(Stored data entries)
=== Section Start ===

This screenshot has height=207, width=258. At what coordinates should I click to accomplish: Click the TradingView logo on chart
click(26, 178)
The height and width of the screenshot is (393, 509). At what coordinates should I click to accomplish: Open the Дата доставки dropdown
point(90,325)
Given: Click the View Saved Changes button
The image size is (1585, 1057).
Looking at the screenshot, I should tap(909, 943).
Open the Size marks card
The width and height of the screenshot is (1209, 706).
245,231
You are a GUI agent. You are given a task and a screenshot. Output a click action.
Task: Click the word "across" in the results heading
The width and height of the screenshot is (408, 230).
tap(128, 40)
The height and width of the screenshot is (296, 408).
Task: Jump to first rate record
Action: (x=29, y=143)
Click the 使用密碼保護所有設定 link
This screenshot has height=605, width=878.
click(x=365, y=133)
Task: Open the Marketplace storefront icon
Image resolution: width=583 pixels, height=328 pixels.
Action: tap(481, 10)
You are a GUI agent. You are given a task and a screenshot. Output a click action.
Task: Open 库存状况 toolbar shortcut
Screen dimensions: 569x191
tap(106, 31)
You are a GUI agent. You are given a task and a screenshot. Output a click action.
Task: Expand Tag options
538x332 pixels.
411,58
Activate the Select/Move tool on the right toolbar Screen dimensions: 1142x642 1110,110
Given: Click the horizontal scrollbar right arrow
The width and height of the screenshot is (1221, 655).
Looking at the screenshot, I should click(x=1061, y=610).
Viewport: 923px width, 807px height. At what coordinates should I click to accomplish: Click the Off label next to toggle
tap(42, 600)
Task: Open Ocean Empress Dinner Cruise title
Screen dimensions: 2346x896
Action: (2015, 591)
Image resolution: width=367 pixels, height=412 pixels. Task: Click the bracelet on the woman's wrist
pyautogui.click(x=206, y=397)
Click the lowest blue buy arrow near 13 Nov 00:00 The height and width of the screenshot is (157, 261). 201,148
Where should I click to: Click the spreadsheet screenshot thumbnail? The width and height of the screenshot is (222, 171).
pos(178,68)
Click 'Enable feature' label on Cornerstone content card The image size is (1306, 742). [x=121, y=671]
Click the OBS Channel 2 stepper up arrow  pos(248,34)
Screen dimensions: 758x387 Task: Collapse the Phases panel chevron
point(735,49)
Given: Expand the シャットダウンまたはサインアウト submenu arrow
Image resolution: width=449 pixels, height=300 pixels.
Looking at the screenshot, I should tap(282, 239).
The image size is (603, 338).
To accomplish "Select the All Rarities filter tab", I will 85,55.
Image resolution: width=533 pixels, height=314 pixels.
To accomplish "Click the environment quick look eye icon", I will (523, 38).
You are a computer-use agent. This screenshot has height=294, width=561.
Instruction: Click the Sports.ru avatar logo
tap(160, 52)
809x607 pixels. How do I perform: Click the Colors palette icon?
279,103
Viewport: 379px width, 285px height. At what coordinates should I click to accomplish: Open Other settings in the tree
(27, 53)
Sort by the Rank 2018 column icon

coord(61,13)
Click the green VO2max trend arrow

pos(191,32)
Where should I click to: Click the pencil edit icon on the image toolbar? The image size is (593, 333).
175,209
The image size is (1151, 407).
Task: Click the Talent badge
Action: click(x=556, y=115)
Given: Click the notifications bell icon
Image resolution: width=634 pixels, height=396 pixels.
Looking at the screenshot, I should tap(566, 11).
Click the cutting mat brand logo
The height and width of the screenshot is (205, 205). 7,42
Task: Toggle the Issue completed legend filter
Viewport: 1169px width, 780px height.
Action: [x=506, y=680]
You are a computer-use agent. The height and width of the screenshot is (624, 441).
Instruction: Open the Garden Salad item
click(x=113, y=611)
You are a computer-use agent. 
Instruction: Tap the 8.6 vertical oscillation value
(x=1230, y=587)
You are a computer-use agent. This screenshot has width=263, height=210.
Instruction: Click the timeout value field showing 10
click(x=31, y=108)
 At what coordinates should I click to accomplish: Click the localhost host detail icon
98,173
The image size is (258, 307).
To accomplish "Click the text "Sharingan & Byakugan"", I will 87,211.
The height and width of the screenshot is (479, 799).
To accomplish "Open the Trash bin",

=== Section End ===

WHAT YOU WILL DO:
Every line in the records above with the string "Expand" in it should be shown.

RESPONSE:
Task: Expand Tag options
Given: Expand the シャットダウンまたはサインアウト submenu arrow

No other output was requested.